The accusation that Giri molested a minor has not been proven and no one has been arrested in the lynching case so far.
The mother of the four-year-old alleged victim denied her daughter was molested. “It’s you people (the media) who told twisted stories,” she told IANS, closing the door and refusing to speak.
Giri’s father, Tirubhuvan, 50, said his son fell victim to the wrath of the “addicts” who occupy the park at night.
“Tell me what are these people doing in the park at night,” he asked, sitting outside his two-room under-construction house near the park.
At the Picnic Hut in Ashok Vihar in north Delhi, 45-year-old freelance journalist Aparna Kalra was attacked in April.
She said she gone for an evening stroll when she was pushed to the ground and attacked apparently by a drunk person. She had to undergo a major surgery.
More than two months later, things have not changed much.
Bharat Singh, 53, a resident, is a regular evening walker. “After the (Kalra) incident, a couple of lights worked. Now, even those have stopped. A couple of months back, I was sitting in the park when I heard a woman shouting. By the time I reached her, two youths had snatched her phone and fled. This happens often.”
As other visitors also voiced security concerns, a group of boys playing cards, taking swigs of beer and liquor were sitting in another park nearby – a smaller park.
A senior police officer told IANS that Kalra’s was the only criminal incident reported from the two parks. “There are no drinking or other problems. There are guards and regular police patrol.”
At Rajiv Gandhi Swarnjayanti Park — also called Japanese Park — in Rohini, two youths were stabbed to death on February 14.
Four months hence, the place still appears still unsafe. A guard at the parking lot of the park told this correspondent he could come to drink or be with his girlfriend after 8 p.m. when every other person has left the park.
“If it’s only for drinking, then you don’t have to wait till night, you can drink now.”
The guard confided that there was no fixed “fee” and one can give whatever one feels like. “Our supervisor pays the police, so that they don’t come inside the park for checking.”
But DDA denies safety concerns without giving any explanation of how crimes and other misuse happen in parks under its jurisdiction.

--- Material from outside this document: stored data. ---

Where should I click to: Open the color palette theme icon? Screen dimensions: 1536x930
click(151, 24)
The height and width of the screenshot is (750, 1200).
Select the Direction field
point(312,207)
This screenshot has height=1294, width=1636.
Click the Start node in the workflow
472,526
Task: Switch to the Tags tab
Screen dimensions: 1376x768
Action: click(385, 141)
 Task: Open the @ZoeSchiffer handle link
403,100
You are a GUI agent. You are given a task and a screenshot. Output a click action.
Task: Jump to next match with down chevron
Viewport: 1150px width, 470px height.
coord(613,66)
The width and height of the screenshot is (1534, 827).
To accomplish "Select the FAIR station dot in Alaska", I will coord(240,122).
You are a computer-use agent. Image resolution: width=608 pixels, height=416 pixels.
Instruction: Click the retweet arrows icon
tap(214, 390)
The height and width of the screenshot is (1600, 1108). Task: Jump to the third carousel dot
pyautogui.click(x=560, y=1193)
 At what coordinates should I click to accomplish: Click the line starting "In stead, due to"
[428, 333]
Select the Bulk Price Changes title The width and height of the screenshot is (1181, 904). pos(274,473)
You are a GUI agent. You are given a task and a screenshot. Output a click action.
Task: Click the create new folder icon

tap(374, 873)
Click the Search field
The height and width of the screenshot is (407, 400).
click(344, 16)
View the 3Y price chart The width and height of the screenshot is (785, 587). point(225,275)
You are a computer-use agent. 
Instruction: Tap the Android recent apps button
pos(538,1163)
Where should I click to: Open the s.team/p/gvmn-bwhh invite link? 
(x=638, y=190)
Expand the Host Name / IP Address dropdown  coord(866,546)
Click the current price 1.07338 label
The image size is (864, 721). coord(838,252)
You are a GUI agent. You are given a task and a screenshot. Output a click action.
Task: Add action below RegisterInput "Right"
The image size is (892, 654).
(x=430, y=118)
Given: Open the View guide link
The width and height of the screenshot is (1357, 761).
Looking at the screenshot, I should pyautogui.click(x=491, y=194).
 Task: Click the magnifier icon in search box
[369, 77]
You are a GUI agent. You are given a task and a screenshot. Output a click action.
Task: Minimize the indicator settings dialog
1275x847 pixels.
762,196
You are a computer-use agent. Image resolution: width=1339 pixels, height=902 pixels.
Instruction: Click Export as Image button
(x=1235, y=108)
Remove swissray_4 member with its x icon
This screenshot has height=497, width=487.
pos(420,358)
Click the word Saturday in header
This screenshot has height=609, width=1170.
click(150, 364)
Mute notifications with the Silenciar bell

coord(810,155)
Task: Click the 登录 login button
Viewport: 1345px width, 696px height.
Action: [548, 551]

Udai Pratap Singh, vice chairman of Delhi Development Authority (DDA), told IANS blithely that they conduct “regular inspections” and there was a web system in which anyone can register complaints.
The Public Relations Department of the civic body said security of parks was mostly outsourced and every park was inspected twice a day by officers of the rank of junior engineer and assistant director.